俺から視線を逸らしている姿は、酔っている小太刀さんというよりも、普段の小太刀さんのようだ。
なんか空気が変だ。いつもと違う。
いや、いつもと違うのは、今に始まったことじゃない。ダンジョン探索のときからだ。
今の回転寿司店での会議も、みんな一時的にいつも通りを演じていただけなのかもしれない。
俺は、いつも通りをしていてはいけない理由を積み残している。
忘れていたわけじゃないが、それを言い出せる空気を作れなかった。
弓月はそんな俺を見かねて、場を作ってくれたのだろうか。
分からない。それだけではない気もするが。
でも、今しかないとも思った。ここで言い出さないようなら、永久に無理だろう。
「あの、小太刀さん」
「は、はひっ!」
俺の声のトーンが、いつもと違うことに気付いたのだろうか。小太刀さんが一気に緊張した様子を見せる。
周囲にはたくさんの人通りがある。でも今の俺には、小太刀さん以外の人々などは、すべてが取るに足らないモブとしか感じられなかった。
「あの……俺、小太刀さんのことが、好きです」
言った。
言ってやった。
あまりにも遅すぎたし、これだけじゃ全然足りないようにも思うが、ともあれ俺の口から自分の想いをはっきりと言った。
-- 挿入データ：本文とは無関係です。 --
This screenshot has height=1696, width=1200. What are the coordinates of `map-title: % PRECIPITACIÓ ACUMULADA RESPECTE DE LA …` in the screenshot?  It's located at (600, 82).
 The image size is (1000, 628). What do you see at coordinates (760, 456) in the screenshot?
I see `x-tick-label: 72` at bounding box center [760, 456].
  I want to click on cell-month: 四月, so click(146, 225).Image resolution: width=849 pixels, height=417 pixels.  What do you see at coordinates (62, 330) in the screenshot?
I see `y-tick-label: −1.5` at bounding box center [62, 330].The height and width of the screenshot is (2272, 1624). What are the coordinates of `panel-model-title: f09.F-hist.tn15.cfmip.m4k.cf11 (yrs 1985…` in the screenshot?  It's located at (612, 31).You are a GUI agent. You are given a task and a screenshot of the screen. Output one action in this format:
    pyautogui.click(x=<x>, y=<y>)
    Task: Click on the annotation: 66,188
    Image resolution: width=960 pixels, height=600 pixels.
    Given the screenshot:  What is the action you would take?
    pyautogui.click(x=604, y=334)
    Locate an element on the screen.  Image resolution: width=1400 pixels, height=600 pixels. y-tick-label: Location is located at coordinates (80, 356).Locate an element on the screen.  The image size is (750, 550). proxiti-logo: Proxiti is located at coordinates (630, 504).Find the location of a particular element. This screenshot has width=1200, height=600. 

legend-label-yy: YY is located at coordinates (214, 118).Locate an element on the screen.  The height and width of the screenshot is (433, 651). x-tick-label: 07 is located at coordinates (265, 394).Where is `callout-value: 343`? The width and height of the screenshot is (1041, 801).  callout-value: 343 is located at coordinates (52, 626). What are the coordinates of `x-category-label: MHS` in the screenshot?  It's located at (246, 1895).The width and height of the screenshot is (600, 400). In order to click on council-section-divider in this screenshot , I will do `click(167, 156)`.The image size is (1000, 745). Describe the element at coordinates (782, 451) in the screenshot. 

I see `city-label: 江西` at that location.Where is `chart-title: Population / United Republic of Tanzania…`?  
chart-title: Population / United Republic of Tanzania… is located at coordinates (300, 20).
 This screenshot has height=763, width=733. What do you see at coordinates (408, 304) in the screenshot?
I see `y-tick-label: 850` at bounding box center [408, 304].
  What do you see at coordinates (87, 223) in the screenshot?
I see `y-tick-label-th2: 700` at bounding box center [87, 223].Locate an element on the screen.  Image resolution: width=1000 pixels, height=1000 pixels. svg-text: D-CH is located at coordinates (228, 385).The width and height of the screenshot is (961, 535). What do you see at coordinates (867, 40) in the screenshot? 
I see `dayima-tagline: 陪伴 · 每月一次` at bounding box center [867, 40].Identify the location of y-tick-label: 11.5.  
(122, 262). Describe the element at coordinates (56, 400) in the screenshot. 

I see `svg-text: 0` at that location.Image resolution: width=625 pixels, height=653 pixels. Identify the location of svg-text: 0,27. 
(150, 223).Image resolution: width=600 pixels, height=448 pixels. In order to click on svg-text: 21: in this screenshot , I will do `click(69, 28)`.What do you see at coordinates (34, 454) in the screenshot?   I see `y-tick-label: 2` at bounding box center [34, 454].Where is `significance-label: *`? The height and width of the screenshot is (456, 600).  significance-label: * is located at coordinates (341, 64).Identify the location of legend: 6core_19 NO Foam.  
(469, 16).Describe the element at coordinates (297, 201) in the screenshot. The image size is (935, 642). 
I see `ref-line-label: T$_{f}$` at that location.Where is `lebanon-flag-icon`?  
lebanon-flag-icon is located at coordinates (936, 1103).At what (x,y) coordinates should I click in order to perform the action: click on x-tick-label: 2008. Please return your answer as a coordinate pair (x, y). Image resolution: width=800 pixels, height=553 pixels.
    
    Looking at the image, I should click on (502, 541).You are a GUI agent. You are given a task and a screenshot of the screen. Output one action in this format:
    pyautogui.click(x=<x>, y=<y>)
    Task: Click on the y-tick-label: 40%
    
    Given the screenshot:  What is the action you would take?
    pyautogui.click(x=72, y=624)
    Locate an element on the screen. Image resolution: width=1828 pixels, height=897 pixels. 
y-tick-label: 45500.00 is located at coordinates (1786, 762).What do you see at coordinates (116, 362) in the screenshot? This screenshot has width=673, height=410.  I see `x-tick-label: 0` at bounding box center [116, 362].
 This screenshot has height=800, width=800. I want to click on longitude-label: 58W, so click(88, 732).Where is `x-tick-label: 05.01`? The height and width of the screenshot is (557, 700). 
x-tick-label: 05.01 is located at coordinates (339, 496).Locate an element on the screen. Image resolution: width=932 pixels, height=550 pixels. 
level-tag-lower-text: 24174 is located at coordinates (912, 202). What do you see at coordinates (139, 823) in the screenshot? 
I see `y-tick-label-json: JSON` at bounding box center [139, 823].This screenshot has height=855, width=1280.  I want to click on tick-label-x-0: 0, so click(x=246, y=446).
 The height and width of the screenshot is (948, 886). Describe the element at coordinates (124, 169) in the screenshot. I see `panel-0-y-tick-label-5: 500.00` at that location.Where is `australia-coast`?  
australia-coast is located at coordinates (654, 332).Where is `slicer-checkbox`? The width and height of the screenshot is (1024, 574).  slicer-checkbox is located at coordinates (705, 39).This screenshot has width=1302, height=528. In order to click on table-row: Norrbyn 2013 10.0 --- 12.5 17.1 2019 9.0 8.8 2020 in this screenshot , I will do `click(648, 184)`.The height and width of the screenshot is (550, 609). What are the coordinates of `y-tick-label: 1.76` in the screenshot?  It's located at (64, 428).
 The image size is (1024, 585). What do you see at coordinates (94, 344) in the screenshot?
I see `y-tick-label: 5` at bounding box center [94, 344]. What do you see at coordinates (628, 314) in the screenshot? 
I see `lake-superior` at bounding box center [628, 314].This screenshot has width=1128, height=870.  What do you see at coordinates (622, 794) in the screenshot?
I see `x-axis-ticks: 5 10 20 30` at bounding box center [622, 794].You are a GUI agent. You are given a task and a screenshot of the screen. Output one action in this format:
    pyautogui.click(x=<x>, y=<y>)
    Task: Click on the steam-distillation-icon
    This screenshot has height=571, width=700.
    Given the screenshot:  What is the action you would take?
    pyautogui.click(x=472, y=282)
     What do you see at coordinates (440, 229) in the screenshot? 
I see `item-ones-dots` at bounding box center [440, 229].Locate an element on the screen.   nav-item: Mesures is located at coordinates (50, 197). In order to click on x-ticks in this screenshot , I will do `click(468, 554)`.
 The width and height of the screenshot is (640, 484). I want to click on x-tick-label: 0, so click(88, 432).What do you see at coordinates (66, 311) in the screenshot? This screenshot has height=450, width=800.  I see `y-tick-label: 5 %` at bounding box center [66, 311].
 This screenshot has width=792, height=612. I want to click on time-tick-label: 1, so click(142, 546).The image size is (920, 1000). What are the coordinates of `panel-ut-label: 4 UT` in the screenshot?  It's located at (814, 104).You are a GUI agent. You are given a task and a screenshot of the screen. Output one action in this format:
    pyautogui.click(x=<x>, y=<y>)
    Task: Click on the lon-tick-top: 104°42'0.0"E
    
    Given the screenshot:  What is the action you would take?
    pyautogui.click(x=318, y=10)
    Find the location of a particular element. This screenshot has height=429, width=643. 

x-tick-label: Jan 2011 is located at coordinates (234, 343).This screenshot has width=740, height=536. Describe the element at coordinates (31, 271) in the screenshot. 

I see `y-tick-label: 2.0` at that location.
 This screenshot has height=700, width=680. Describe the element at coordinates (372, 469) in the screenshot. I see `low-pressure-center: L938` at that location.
これだけは絶対、やらなきゃいけないことだと思っていた。
もっとロマンティックなシーンで言わないとダメだとか、いろいろと考えたけど、そんな難しいことを考えていたら実行力を失ってしまう。
「……はい。私も、六槍さんのことが好きです」
小太刀さんが、そう応じてきた。
頬は真っ赤で、ガチガチに緊張している様子だった。
たぶん俺も、似たような顔をしているんだろう。
いいのかな。
いいんだろうか。
──えぇい、ままよ。
俺は小太刀さんの腰と背中に手を回して、抱き寄せる。
小太刀さんは一瞬だけ驚いた様子を見せたが、やがて俺に身を任せて、まぶたを閉じた。
俺は小太刀さんの唇に、唇を重ねた。
小太刀さんの腕が、俺の背中へと回され、ぎゅっと抱きしめてきた。
俺もまた、小太刀さんの体を、強く抱きしめ返す。
心地よくて、温かくて、大好きな人の感触。
俺はそれをいつまでも感じていたくて、ずっと長い間、小太刀さんを抱き続けていた。